[Data drawn from a collection]
☆ ☆ ☆ ☆ ☆
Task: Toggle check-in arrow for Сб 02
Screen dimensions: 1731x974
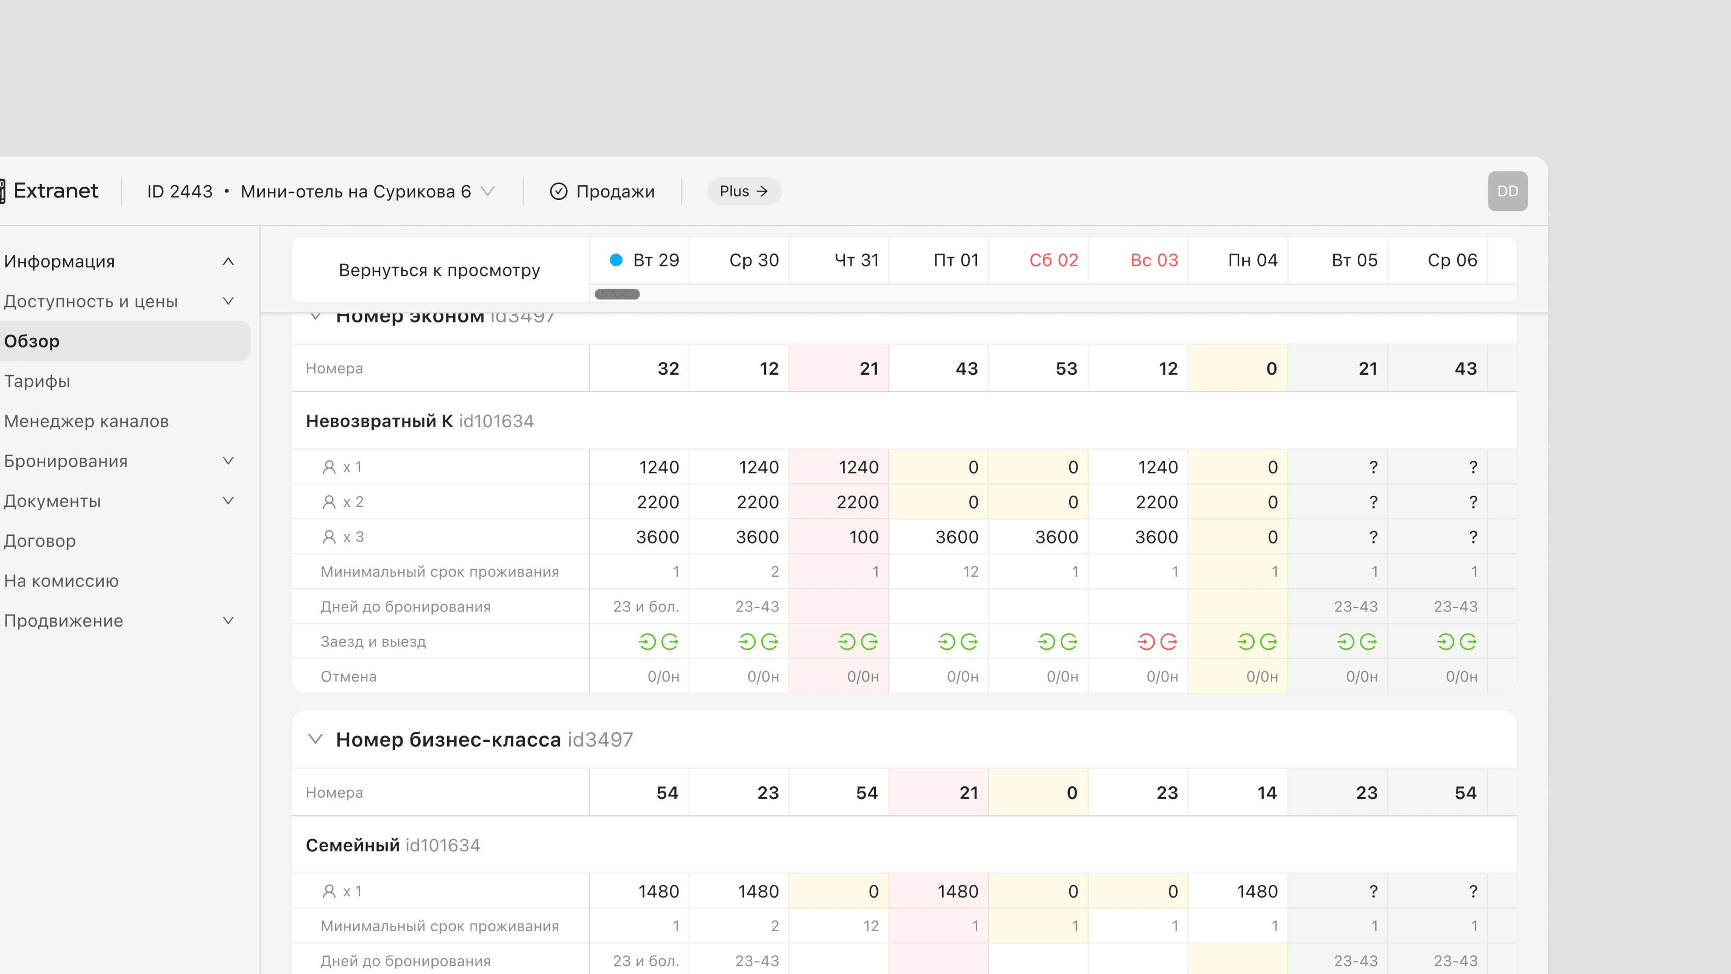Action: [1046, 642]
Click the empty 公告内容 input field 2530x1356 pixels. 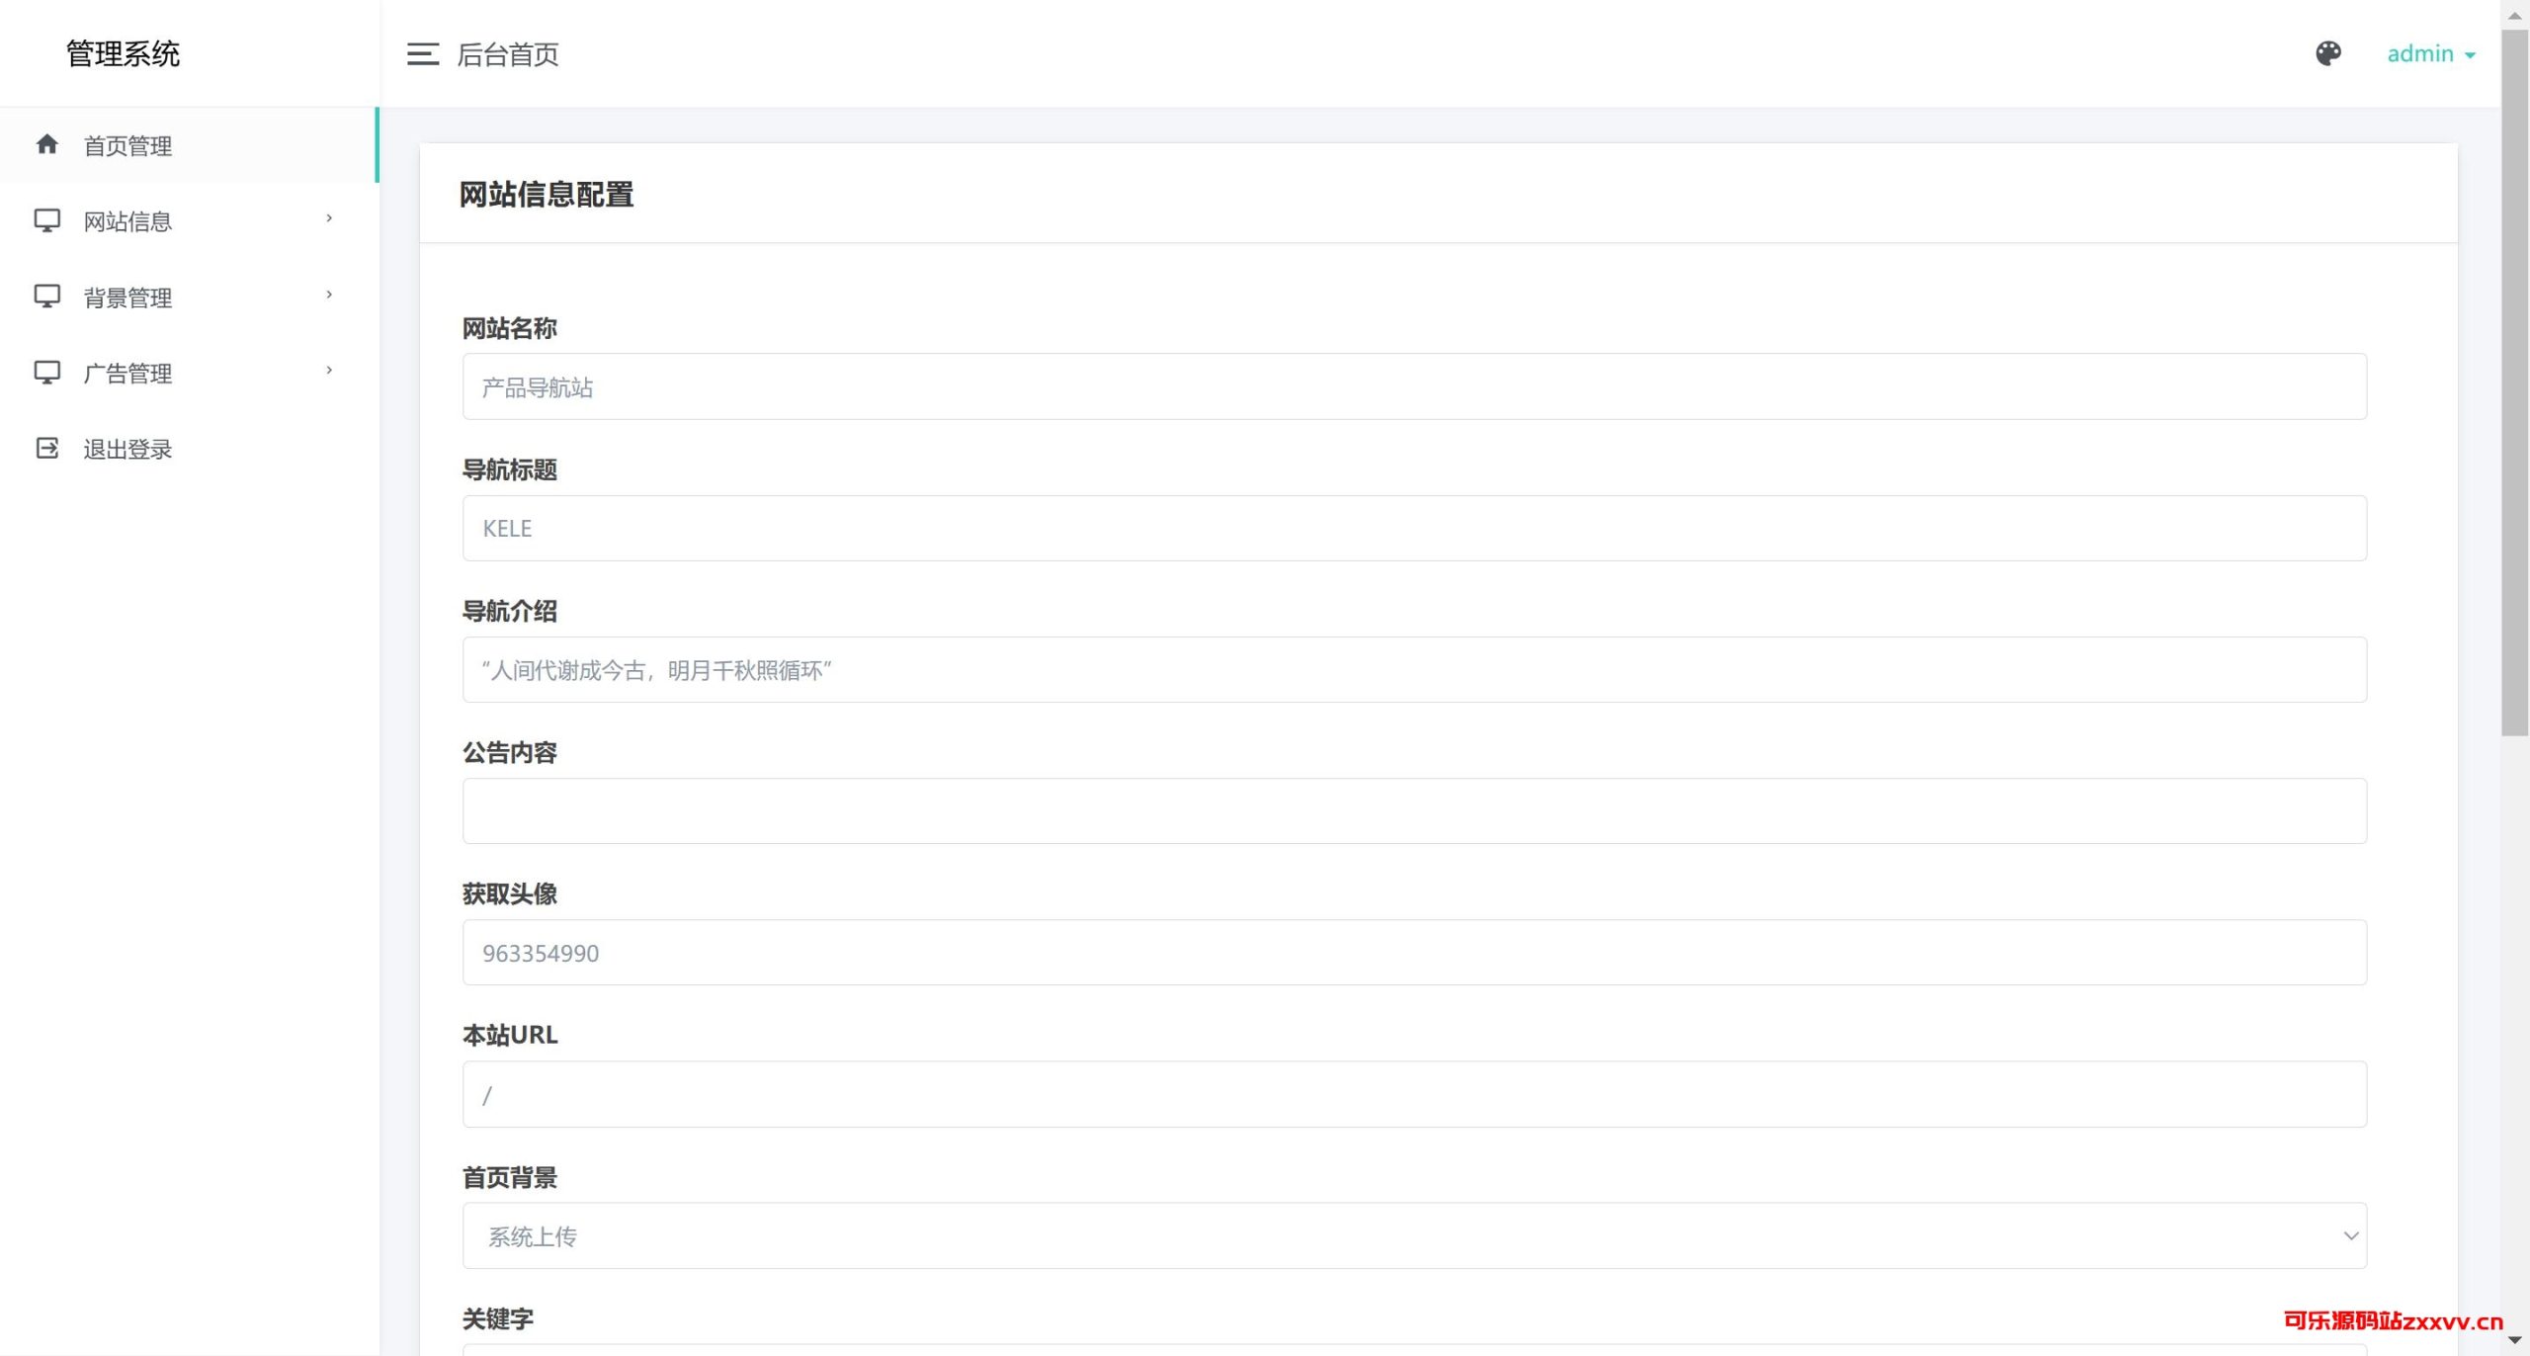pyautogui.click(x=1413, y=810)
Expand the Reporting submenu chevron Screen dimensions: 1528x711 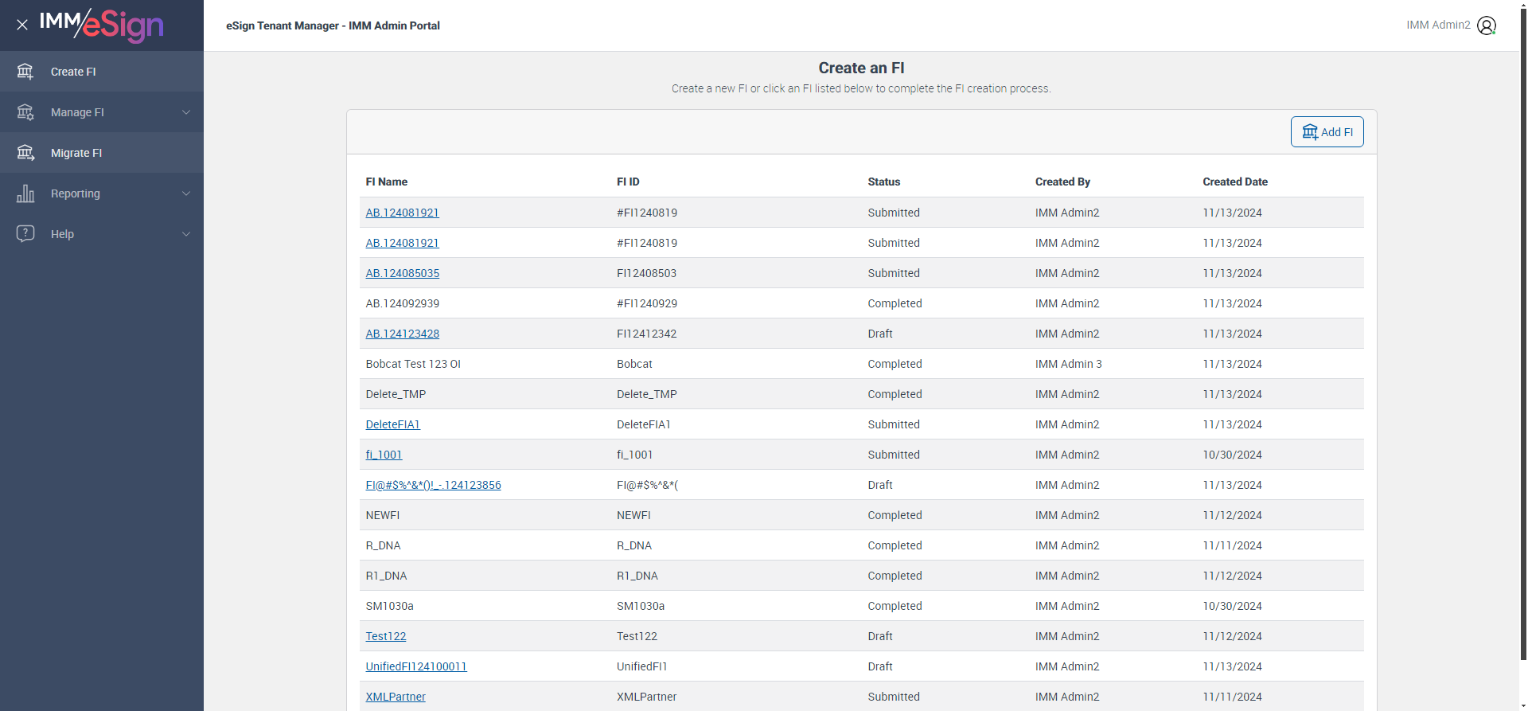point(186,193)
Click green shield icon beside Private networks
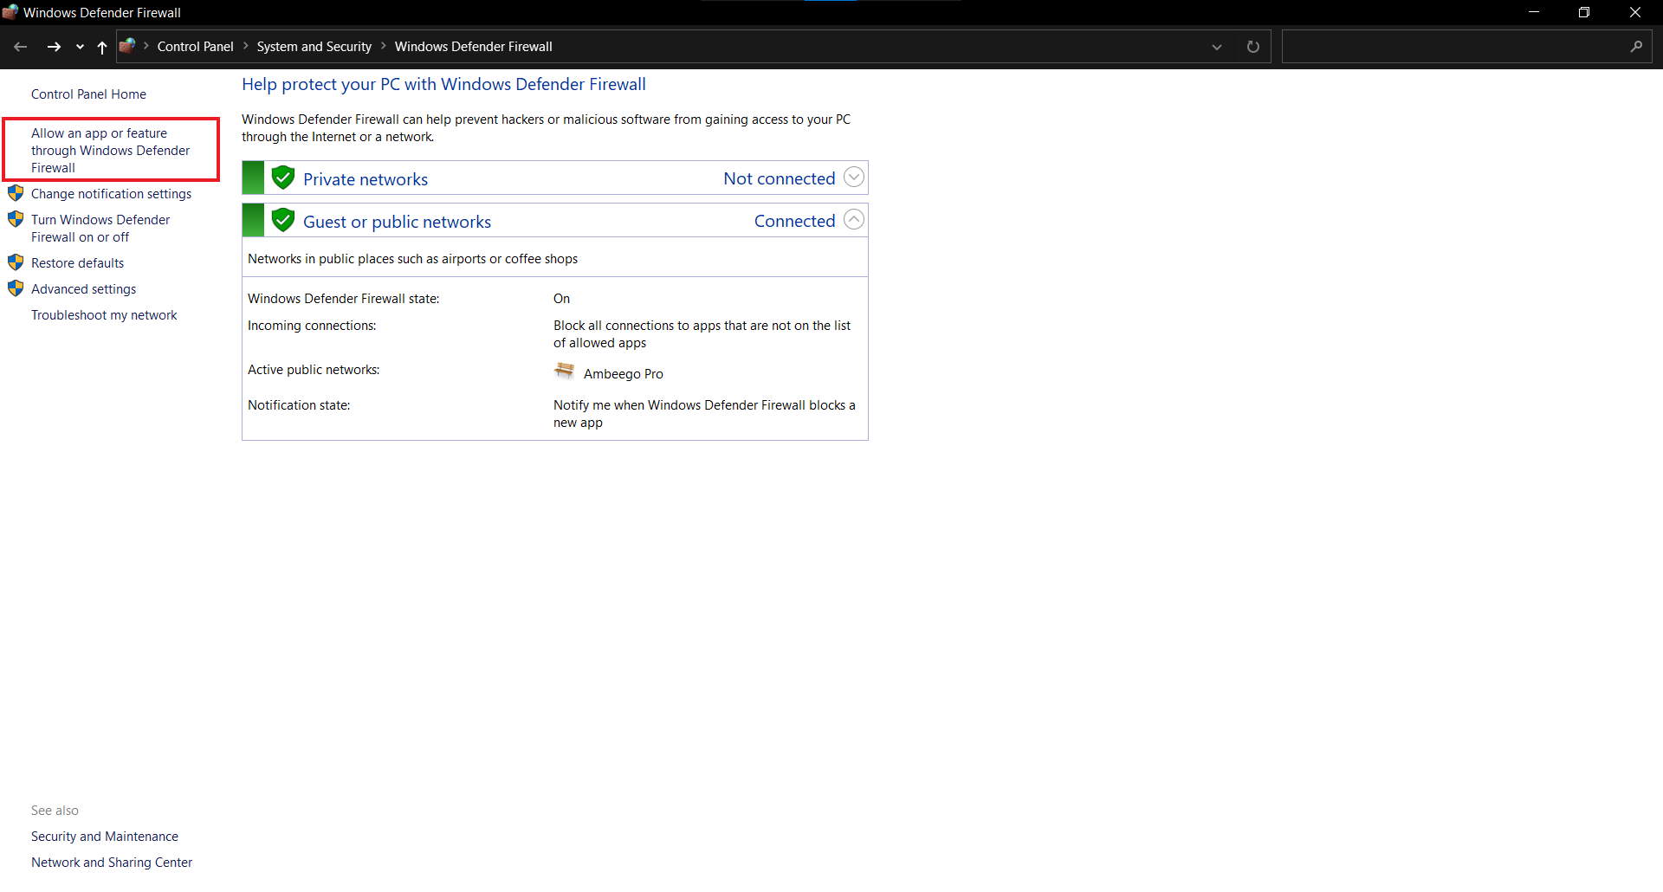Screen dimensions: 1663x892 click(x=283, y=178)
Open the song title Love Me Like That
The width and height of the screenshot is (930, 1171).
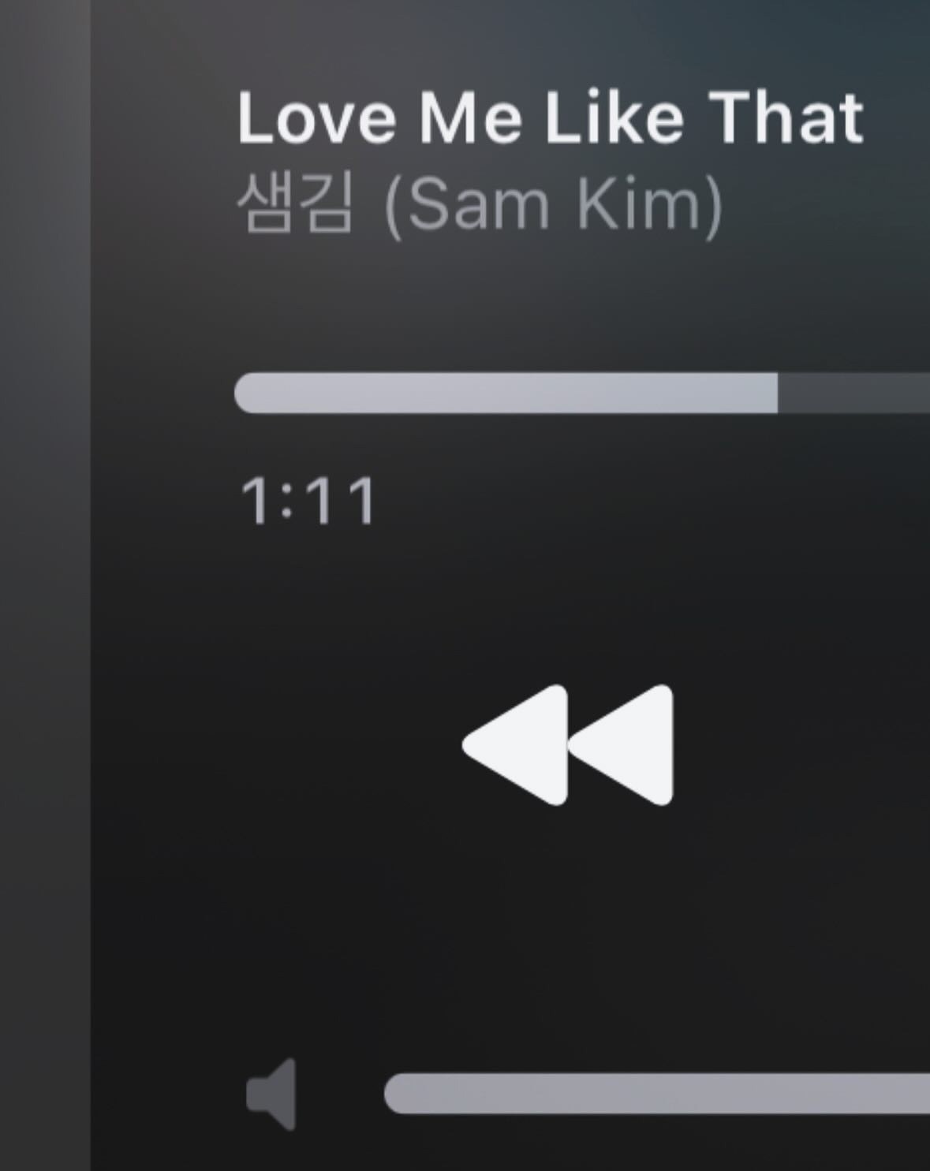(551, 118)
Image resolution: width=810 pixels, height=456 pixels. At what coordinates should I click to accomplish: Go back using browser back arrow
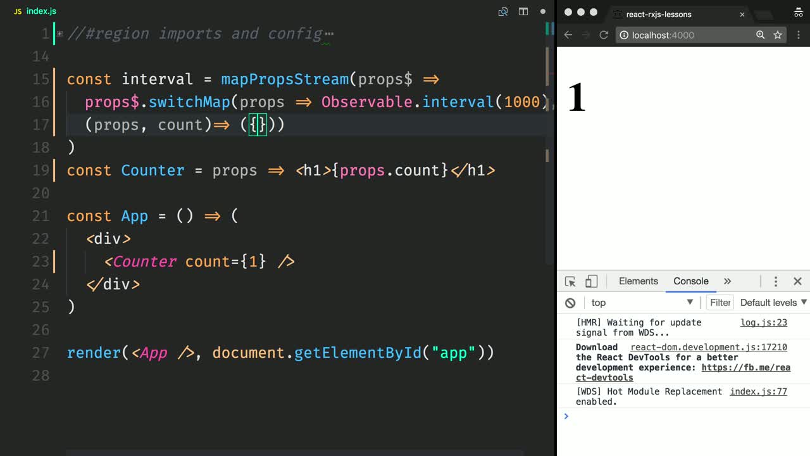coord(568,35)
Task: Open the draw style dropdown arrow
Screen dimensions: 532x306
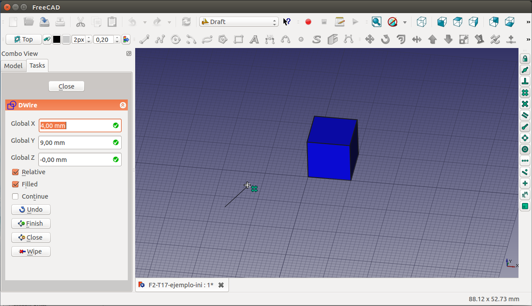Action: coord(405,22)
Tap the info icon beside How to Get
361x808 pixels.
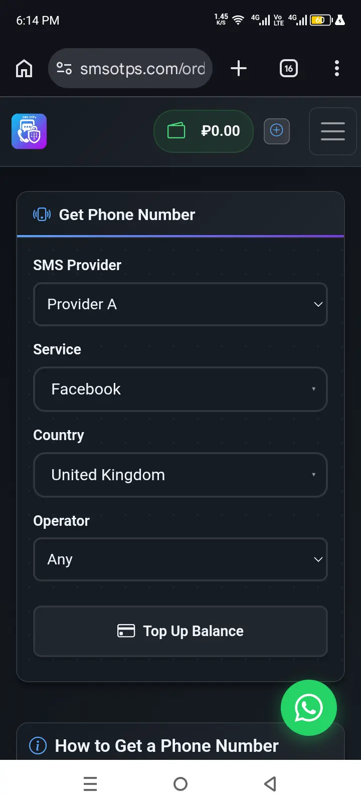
☆ ☆ ☆ ☆ ☆
Output the lines from the one containing "Click green shield" through the end of the records as a JSON list of strings, one string per line, skipping blank lines. Leave the pictures out of the answer.

§ **The reply**
[
  "Click green shield icon beside Private networks",
  "Screen dimensions: 1663x892 click(x=283, y=178)",
  "Open the song title Love Me Like That",
  "The width and height of the screenshot is (930, 1171).",
  "(551, 118)",
  "Image resolution: width=810 pixels, height=456 pixels. At what coordinates should I click to accomplish: Go back using browser back arrow",
  "coord(568,35)",
  "Task: Open the draw style dropdown arrow",
  "Screen dimensions: 532x306",
  "Action: coord(405,22)",
  "Tap the info icon beside How to Get",
  "361x808 pixels."
]